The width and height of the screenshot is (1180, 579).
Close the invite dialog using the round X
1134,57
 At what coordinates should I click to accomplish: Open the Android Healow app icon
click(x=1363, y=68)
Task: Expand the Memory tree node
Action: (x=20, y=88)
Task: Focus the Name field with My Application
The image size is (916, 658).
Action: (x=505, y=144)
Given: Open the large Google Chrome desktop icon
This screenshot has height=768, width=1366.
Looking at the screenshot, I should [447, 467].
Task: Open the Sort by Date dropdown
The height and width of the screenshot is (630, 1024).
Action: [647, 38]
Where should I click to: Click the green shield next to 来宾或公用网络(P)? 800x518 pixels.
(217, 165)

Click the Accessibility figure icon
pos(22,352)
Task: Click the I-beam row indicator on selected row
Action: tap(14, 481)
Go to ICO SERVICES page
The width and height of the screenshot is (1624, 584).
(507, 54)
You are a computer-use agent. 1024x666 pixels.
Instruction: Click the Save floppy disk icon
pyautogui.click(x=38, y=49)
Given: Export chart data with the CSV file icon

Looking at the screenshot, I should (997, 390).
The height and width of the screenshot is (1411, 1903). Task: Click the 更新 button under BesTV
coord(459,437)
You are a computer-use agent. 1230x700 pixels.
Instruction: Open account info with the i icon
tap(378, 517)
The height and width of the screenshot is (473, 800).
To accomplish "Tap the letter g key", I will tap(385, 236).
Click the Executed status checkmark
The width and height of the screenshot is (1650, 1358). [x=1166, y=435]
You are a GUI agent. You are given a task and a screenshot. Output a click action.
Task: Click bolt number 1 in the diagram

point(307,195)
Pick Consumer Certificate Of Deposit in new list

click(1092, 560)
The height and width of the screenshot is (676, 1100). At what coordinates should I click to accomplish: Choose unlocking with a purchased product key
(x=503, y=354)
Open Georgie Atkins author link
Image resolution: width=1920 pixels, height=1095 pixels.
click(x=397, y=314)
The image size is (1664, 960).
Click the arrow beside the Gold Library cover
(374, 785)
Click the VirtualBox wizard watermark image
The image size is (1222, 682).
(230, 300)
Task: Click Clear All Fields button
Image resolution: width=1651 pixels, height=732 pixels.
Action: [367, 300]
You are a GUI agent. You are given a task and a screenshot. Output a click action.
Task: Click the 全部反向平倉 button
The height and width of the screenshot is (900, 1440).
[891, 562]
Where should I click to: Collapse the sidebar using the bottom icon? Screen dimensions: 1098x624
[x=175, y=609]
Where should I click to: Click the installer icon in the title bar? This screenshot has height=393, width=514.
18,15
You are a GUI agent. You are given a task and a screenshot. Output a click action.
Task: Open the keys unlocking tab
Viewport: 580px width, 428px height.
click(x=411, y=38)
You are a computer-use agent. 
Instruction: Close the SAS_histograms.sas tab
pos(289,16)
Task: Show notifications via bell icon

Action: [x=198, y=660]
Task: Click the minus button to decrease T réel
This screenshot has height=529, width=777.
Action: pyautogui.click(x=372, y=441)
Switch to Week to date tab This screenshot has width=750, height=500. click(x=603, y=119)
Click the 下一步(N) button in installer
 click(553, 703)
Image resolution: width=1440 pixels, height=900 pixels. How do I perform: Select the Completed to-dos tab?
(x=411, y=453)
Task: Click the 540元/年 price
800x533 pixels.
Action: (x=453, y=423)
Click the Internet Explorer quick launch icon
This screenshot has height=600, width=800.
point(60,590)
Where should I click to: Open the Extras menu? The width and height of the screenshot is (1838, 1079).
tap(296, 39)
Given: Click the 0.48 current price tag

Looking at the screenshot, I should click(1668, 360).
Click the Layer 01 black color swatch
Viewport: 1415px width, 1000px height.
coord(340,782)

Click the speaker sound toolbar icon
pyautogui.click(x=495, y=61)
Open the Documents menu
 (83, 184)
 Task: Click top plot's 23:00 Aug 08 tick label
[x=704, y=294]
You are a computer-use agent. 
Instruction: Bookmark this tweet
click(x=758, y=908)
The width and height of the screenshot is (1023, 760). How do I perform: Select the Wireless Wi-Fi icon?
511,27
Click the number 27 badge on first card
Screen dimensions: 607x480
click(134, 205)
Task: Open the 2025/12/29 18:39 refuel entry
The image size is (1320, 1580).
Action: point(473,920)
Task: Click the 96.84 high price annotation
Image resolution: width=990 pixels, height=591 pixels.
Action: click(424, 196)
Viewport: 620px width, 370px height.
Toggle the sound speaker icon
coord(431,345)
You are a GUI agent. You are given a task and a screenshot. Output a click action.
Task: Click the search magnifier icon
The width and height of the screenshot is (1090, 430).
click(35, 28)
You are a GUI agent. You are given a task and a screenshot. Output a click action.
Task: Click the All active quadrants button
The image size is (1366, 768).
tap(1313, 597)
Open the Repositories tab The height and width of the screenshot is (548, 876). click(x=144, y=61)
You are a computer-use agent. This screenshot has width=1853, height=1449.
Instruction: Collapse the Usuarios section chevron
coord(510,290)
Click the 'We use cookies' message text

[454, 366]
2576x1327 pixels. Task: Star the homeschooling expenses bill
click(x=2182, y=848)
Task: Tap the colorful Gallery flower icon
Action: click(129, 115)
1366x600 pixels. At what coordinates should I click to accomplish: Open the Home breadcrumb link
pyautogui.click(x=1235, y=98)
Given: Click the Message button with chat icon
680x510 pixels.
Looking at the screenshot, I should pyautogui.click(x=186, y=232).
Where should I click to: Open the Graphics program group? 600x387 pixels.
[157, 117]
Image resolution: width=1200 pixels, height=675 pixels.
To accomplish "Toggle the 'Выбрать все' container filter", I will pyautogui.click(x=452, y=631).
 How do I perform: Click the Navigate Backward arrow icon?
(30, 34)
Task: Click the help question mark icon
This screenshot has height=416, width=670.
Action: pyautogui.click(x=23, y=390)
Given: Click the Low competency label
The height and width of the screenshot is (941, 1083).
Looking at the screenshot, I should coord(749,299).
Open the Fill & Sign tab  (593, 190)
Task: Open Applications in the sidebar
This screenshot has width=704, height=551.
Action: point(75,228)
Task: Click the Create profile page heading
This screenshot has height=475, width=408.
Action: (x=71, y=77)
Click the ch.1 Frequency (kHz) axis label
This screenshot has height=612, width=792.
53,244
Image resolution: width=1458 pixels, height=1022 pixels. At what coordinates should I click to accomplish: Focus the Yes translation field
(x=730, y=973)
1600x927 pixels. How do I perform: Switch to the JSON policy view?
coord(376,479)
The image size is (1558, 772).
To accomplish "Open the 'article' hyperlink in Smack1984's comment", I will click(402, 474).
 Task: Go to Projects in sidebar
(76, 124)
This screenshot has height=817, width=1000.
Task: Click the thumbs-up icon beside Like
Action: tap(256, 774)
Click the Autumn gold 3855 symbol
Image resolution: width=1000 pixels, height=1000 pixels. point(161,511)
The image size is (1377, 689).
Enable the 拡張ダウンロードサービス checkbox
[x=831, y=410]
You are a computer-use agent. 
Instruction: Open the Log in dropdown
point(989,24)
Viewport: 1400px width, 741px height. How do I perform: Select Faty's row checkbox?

===============

* _ACTIVITY_
Only the lines above starting with the one with "Click the 'We use cookies' message text" and going through the one with "Task: Click the Create profile page heading" are to be copied, word for word and with both ends kept.

* _TASK OUTPUT_
Click the 'We use cookies' message text

[454, 366]
2576x1327 pixels. Task: Star the homeschooling expenses bill
click(x=2182, y=848)
Task: Tap the colorful Gallery flower icon
Action: click(129, 115)
1366x600 pixels. At what coordinates should I click to accomplish: Open the Home breadcrumb link
pyautogui.click(x=1235, y=98)
Given: Click the Message button with chat icon
680x510 pixels.
Looking at the screenshot, I should pyautogui.click(x=186, y=232).
Where should I click to: Open the Graphics program group? 600x387 pixels.
[157, 117]
Image resolution: width=1200 pixels, height=675 pixels.
To accomplish "Toggle the 'Выбрать все' container filter", I will pyautogui.click(x=452, y=631).
 How do I perform: Click the Navigate Backward arrow icon?
(30, 34)
Task: Click the help question mark icon
This screenshot has height=416, width=670.
Action: pyautogui.click(x=23, y=390)
Given: Click the Low competency label
The height and width of the screenshot is (941, 1083).
Looking at the screenshot, I should coord(749,299).
Open the Fill & Sign tab  (593, 190)
Task: Open Applications in the sidebar
This screenshot has width=704, height=551.
Action: point(75,228)
Task: Click the Create profile page heading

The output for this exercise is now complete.